Issue 211206.1: Add lane support for SIMD/SIMT machines
Author: | Markus Metzger |
---|---|
Champion: | Markus Metzger |
Date submitted: | 2021-12-06 |
Date revised: | 2024-05-13 |
Date closed: | 2024-05-13 |
Type: | Enhancement |
Status: | Accepted |
DWARF Version: | 6 |
Section 2.5.1.3, pg 29ff
Implicitly vectorized code executes multiple instances of a source code loop body or of a source code kernel function simultaneously in a single sequence of instructions operating on a vector of data elements (cf. SIMD: Single Instruction Multiple Data).
This can be used to implement a SIMT (cf. Single Instruction Multiple Threads) execution model on SIMD hardware such as GPUs, e.g. for the OpenCL, SYCL, or HIP languages.
It can also be used to implement SIMD loops on SIMD hardware such as GPUs or on traditional CPU hardware with vector extensions like Intel AVX, e.g. for OpenMP or for automatically vectorized code.

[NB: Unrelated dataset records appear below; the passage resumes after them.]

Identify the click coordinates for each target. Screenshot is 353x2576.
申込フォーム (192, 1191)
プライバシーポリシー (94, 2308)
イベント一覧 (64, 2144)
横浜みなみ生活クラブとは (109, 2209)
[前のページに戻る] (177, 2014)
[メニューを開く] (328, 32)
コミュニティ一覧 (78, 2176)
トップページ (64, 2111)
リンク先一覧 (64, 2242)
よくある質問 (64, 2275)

In all these cases, the original source code has been written for a single thread in the case of SIMT or for a single vector element in the case of SIMD. The remainder of this text uses the term 'lane' to refer to a single SIMT thread or a single SIMD vector element.

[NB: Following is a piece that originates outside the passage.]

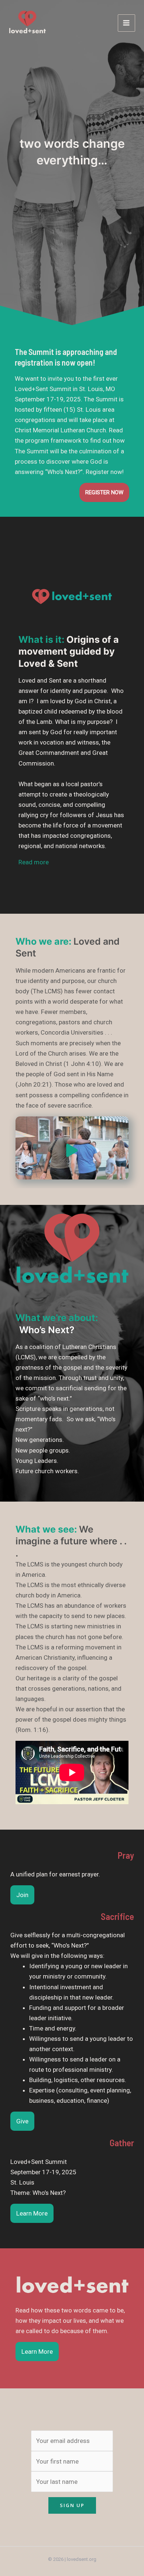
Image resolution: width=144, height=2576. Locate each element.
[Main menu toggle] (127, 23)
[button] (33, 862)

The number of lanes inside a vectorized code region is fixed. For SIMT,
this typically covers an entire function. For SIMD, this typically covers
an instance of a loop body. For example, the following OpenCL kernel
function vec_add
is logically invoked by a separate language thread for
each index in a range of indices specified when the kernel is dispatched:
__kernel void vec_add (__global char *dst, __global char *src)
{
int i = get_global_id(0);
dst[i] += src[i];
}
The following code fragment dispatches the vec_add
kernel:
size_t global_offset[1] = { 0 };
size_t global_size[1] = { NITEMS };
size_t group_size[1] = { NLANES };
clEnqueueNDRangeKernel(queue, vec_add_kernel, 1, global_offset,
global_size, group_size, 0, NULL, NULL);
Each invocation calls get_global_id()
to determine the index it is
assigned to work on, which returns a different value in each OpenCL
thread.
When compiling for GPUs, the compiler may map one OpenCL thread to one lane on the SIMD hardware. To do that, the compiler implicitly vectorizes the code to match the natural number of lanes on the target hardware.

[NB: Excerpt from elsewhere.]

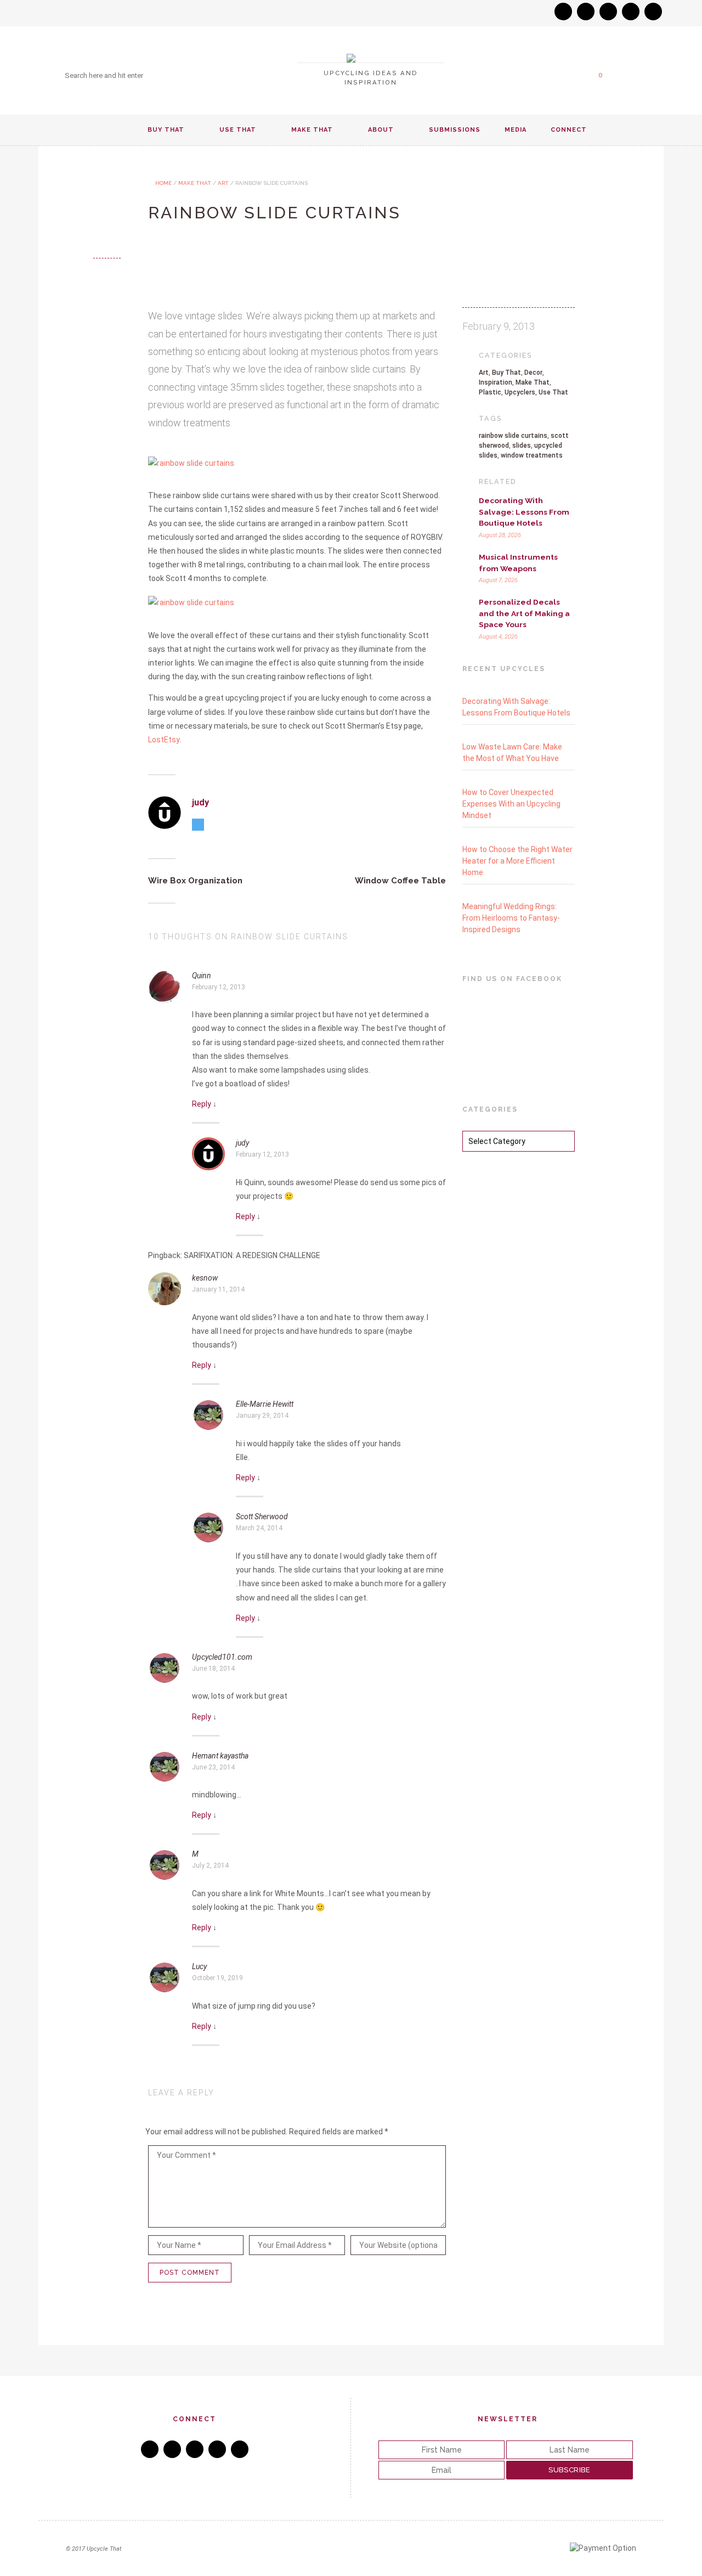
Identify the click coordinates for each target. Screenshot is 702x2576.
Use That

The same loop or the same function may be compiled with different vectorization factors resulting in different instances with a different number of lanes.
In the SIMD case, we may end up with different instances of the same
source loop using different vectorization factors resulting in a different
number of lanes within the same function. For example, when the following
C function is compiled with gcc -O2 -fopenmp
on IA, the "for" statement
is transformed into both a 16-wide loop instance and a 1-wide loop
instance:
void vec_add (char dst[], char src[], int len) {
#pragma omp simd
for (int i = 0; i < len; ++i)
dst[i] += src[i];
}
The vectorized loop instance packs 16 source elements into IA vector registers and processes all 16 source elements in one machine instruction. The code would load 16 adjacent source elements, each, add them, and store the resulting 16 source elements back.
The trip count, which is the number of times the loop iterates during execution, is not known at compile-time. Therefore the compiler also generates a 1-wide instance of the loop that processes one source element at a time. Control flows from the vectorized loop instance to the scalar loop instance when the remaining trip count falls below a threshold determined by the compiler.
When debugging the above kernel function or the above loop, the user would
like to be able to inspect the variable i
and the array elements dst[i]
and src[i]
. Since the code had been implicitly vectorized, multiple
instances of the source code are executed in parallel.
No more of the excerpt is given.